The report is another case of where brain power has been used to tell robotic devices how to assist people. In this study, tiny recording chips were implanted into the subject's brains, which helped record the neuronal signals that told things to move.The study also described a man named Bob who suffered a stroke in 2006, and was able to complete the ball task 62 percent of the time.
The two are just the first of hopefully 15 people who will participate in this study. So far, seven people have been implanted with the devices and show no side effects.
It's also promising because Hutchinson, who has been paralyzed for 15 years, still had the brain function that is required to signal one's muscles to move.
Previously, a robotic arm allowed a man to give his girlfriend a high five for the first time, HealthPopreported.
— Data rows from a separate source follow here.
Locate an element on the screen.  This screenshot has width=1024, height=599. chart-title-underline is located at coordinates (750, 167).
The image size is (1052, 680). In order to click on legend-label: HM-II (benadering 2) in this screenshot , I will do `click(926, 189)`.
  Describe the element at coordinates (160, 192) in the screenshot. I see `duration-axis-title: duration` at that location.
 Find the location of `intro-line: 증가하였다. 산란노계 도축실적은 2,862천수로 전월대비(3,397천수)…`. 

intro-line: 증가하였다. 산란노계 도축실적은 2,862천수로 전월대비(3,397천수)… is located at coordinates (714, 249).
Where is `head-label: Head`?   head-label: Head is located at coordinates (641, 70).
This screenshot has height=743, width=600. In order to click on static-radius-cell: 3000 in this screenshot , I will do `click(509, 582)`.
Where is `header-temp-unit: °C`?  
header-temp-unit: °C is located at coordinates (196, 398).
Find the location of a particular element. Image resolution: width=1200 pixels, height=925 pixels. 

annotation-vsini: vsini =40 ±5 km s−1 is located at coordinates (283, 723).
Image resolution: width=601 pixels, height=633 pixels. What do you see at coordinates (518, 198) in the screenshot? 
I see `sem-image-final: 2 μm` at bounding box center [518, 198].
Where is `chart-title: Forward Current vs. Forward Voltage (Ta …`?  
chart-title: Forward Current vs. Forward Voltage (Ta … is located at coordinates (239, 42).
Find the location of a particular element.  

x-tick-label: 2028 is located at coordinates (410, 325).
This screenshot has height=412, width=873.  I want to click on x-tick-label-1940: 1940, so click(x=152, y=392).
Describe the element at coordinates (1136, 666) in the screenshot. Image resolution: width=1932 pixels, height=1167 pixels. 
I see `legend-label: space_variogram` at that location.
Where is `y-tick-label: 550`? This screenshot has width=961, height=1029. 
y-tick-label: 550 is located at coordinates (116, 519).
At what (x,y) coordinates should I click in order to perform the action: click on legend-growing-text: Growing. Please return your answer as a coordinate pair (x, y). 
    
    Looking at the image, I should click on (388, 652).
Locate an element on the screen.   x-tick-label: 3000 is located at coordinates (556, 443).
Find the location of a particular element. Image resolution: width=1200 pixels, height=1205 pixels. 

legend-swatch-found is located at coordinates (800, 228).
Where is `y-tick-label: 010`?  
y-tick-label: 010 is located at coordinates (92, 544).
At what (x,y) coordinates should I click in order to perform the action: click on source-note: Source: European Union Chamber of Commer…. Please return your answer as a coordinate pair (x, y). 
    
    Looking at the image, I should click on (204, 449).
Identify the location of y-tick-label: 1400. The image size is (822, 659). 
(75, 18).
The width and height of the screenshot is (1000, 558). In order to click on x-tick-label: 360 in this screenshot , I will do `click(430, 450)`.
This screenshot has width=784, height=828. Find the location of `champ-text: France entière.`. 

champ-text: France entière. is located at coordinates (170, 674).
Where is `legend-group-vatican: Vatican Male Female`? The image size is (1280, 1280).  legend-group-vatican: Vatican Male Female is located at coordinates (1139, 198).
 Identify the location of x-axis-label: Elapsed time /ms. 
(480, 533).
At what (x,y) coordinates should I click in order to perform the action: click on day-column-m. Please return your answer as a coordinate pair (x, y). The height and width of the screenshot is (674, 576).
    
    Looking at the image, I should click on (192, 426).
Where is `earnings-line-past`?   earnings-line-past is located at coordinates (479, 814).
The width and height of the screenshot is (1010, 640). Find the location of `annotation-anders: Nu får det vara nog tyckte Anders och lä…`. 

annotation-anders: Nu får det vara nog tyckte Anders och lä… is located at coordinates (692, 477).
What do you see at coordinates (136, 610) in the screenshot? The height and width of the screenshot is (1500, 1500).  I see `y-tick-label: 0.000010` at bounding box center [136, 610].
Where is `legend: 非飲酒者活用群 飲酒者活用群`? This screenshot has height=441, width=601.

He said learning how the use the device was like learning how to drive a car with manual transmission. Eventually, he would like to hug his 8-year-old daughter.
While the technology is still rather cumbersome - the subjects have wires protruding from their heads - and expensive, in the future scientists want to find a way to get rid of the external brain hardware and find a way to transmit those movement "messages" directly into unaffected muscles. Typically, the injury in quadriplegic people occurs in the spinal chord, but the other limbs are fine.
This particular study focused more on seeing if the process of implanting the chip is safe, rather than trying to see if these robotic devices could have every day application because of these issues.